Снова оставшись один, он внезапно почувствовал слабость и ухватился за край письменного стола. Судорожно вдыхая подогретый воздух, завтрашний император часто-часто заморгал. Который час?.. Наполеон достал из кармана часы с боем, но цифры поплыли перед глазами. Сколько же он не спал? Об этом лучше не думать. Бонапарт опустился в кресло, зажмурился, преодолевая неприятную резь в глазах, и провел по лицу ладонью с желтыми пятнами табака. Голова немилосердно кружилась, где-то в туманной дали стучало сердце; между размеренными вдохами Наполеон расслышал, как щелкнул замок, ощутил мимолетный сквозняк и на мгновение решил, что это Рустам решил его проведать. Не услышав вопроса и вообще ни единого звука, он открыл глаза. Похоже, телохранитель остался у себя. Бонапарт был совершенно один.
Вздохнув, он еще несколько раз зажмурился и начал с усилием подниматься на ноги, когда вдруг заметил в дальнем конце комнаты фигуру, озаренную мерцающими бликами. Что это, новый ковер из Египта? Еще одна диковина, очередной трофей Денона? Наполеон хотел отвернуться, но нет — в последнюю секунду он понял, что перед ним человек, причем не кто-нибудь, а… Тут он даже не удивился, ибо часто предвидел эту минуту в грезах, — это был «красный человек».

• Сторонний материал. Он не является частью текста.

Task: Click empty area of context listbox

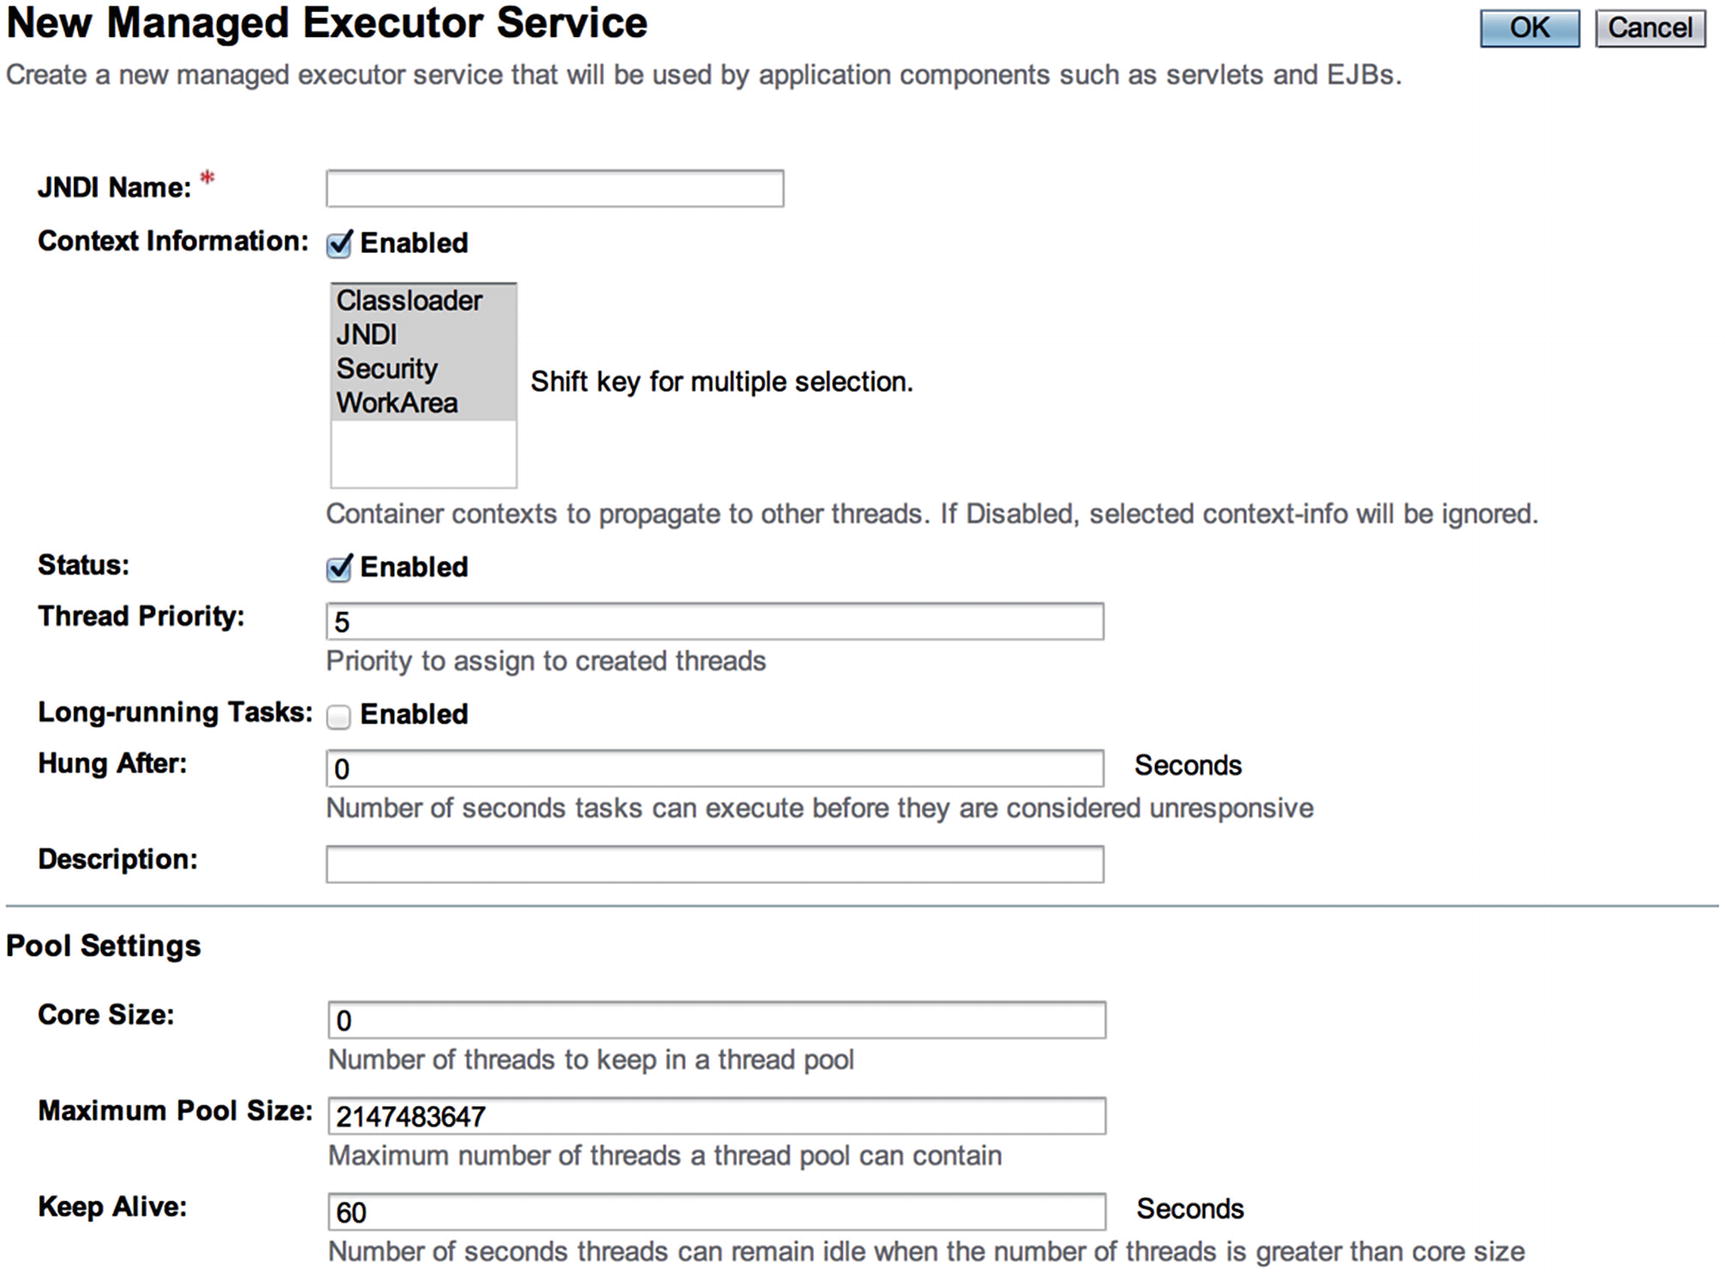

Долгое время оба хранили молчание.
Потом Бонапарт смущенно откашлялся и произнес:
— Мы не виделись с той самой встречи в Египте.
Нежданный посетитель в охристом тюрбане, в серебряной маске и багровом плаще замер со скрещенными руками, будто статуя.

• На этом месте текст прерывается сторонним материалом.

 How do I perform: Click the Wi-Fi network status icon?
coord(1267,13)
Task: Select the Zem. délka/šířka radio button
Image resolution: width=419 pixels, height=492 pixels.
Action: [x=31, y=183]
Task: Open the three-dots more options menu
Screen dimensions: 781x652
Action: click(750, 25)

— Вы пришли мне что-то сказать? — спросил Наполеон. И, уже не сдержавшись, пытаясь взять ситуацию под контроль, прикрикнул: — Отвечайте же!
Едва заметный кивок. И вот наконец послышался голос, начисто лишенный акцента и словно пробившийся через толщу сна:
— Настала пора вспомнить прошлое.
В то же мгновение поток мыслей Наполеона смешался, вскипел и иссяк, в точности как это было внутри Великой пирамиды. Краски, запахи, чувства — размазались, расплылись, и, не успев опомниться или вновь овладеть собственным телом, без пяти минут император уже шагал по темным переулкам вслед за пророком, будто верный пес на поводке.
— По-моему, это не самая подходящая ночь, — заметил Бонапарт, минуя увитую лозами шпалеру. — Не лучше ли оставить подобные размышления на будущее, когда у меня появится больше времени?
«Красный человек» скептически посмотрел на него и отозвался все тем же жутким голосом:
— Увы, мне кажется, у вас его будет более чем достаточно.
Наполеон передернулся в ознобе.
— Это пророчество?
— А тут и не нужно быть пророком.
— Извините, но к чему предаваться воспоминаниям в такую ночь, ночь накануне моего второго рождения?
Мистик не отвечал.
— Я ведь совсем не тщеславен, — не сдавался Наполеон. — Мои достижения, мои заслуги, они…
— Сами за себя говорят? — «Красный человек» словно читал его мысли. — Вот почему мы не станем на них останавливаться, — прибавил он и предостерегающе поднял руку: — А теперь прошу вас, не отставайте. Тропа, на которую мы ступаем, нечасто слышала шаги консулов и еще реже — поступь императоров.